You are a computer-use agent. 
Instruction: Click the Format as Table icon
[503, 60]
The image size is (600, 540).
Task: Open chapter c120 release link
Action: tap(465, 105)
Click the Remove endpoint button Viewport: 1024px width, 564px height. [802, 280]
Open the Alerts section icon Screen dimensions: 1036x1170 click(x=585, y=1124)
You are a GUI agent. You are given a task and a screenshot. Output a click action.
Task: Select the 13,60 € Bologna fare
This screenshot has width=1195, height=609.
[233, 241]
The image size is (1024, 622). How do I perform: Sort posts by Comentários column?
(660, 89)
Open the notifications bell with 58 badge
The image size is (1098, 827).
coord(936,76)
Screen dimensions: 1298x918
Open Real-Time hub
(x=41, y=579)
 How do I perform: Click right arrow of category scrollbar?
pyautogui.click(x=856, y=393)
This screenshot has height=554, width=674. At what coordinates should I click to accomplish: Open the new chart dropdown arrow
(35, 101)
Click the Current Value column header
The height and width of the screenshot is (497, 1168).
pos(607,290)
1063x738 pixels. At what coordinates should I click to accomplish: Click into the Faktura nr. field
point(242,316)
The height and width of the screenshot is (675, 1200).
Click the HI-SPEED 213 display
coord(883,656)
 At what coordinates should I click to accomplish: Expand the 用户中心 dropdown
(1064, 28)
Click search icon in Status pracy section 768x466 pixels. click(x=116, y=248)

+++++

REQUIRED WORK:
All the records above must be transcribed without a single change to any word.

WRITTEN SOLUTION:
You are a computer-use agent. 
Instruction: Click the Format as Table icon
[503, 60]
The image size is (600, 540).
Task: Open chapter c120 release link
Action: tap(465, 105)
Click the Remove endpoint button Viewport: 1024px width, 564px height. [802, 280]
Open the Alerts section icon Screen dimensions: 1036x1170 click(x=585, y=1124)
You are a GUI agent. You are given a task and a screenshot. Output a click action.
Task: Select the 13,60 € Bologna fare
This screenshot has width=1195, height=609.
[233, 241]
The image size is (1024, 622). How do I perform: Sort posts by Comentários column?
(660, 89)
Open the notifications bell with 58 badge
The image size is (1098, 827).
coord(936,76)
Screen dimensions: 1298x918
Open Real-Time hub
(x=41, y=579)
 How do I perform: Click right arrow of category scrollbar?
pyautogui.click(x=856, y=393)
This screenshot has height=554, width=674. At what coordinates should I click to accomplish: Open the new chart dropdown arrow
(35, 101)
Click the Current Value column header
The height and width of the screenshot is (497, 1168).
pos(607,290)
1063x738 pixels. At what coordinates should I click to accomplish: Click into the Faktura nr. field
point(242,316)
The height and width of the screenshot is (675, 1200).
Click the HI-SPEED 213 display
coord(883,656)
 At what coordinates should I click to accomplish: Expand the 用户中心 dropdown
(1064, 28)
Click search icon in Status pracy section 768x466 pixels. click(x=116, y=248)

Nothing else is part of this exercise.